Computer executes only one programming language: its own machine code. Everything else is just people's own mess of how to convert something that usually resembles English to this machine code.
I feel the same way about OOP. When OOP was invented in the 70s and then popularized in C++ it solved real problems of scaling software with critical memory limitations. Now it’s just code style. It’s now excess unnecessary code to provide a familiar architecture that really gets in the way.

I just want to solve my software problems with portable solutions without excess decoration and vanity. My career has shown me the more code decorations a developer requires to deliver an application the more they are concerned about themselves and their own needs as opposed to the software problem/solution.
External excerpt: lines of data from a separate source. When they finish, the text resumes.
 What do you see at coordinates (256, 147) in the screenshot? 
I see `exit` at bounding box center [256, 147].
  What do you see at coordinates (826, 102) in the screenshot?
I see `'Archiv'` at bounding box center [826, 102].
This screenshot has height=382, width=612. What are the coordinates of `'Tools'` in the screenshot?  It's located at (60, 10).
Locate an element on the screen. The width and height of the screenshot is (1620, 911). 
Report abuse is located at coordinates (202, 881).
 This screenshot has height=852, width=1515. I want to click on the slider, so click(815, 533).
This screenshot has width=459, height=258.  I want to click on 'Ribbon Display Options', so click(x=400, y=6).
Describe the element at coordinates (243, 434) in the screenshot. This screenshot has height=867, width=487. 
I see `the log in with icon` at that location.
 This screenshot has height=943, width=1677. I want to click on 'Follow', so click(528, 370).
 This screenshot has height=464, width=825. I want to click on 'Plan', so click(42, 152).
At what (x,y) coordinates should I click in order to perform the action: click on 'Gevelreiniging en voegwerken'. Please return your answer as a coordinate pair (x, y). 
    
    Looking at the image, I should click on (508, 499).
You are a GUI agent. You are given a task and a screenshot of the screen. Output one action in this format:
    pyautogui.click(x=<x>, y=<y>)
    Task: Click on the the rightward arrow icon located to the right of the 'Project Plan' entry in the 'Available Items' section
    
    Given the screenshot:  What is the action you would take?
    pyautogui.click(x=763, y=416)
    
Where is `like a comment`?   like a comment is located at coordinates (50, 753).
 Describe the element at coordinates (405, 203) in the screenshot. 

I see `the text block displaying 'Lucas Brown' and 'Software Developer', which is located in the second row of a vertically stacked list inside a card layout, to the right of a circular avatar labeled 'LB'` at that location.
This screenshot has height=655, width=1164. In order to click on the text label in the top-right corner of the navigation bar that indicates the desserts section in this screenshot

Certain domains are a lot more wide open than others though. If you want to develop a command-line program that does something with files and possibly the network, then many many languages are suitable. If you want to develop a proper desktop GUI application (using mature design/layout tooling, naturally) then the field of suitable languages is cut down massively, and trying to shoehorn one in is indeed inadvisable.
The only people who obsess over languages are the core contributors (1%) or the guy who has been a mid level senior for 20 years and kind of stopped growing/learning years ago (95%)

Everyone else is the SWE turned entrepreneur who doesn’t give a fuck and just wants fastest ROI. Aka using a hammer instead of a saw to put in a nail.

I don’t agree with this. If you found your favorite type of car, then that’s your preference. Each car can take you to roughly same place (unless you have a specific use case like off-road). If you a preference for a language, but your use case needs another language, then use case trumps preference. It’s silly to belittle a language preference given the facts.

Some languages and ecosystems are delightful to work with and people absolutely make reasonable trade offs to stay in them.

That’s not what I said at all in relation to the OP.

You and I agree. We are discussing people who don’t understand this nuance. That’s the majority of people I’ve met.

That’s why i said we use a hammer for a nail, and not a saw. Aka using the tool that makes sense.

> Are you trying to have fun with programming languages? Or, are you trying to get things done quickly in programming languages? Speed is infinitely more important than fun.

I mean what if I am trying to have fun?

I'm only half joking. For work, your philosophy is correct. But at home, it's fine to give up a little convenience if you have more fun with a different language.

Why not both? For work or commerce, best tool. But have a passion project in your beloved language.
Each passion project should be built in the language most suitable for that project, not based on love.
Complexity is job security for less intelligent. The world is full of these senior developers holding onto their $100k+ jobs when all they do is sit in meetings all day.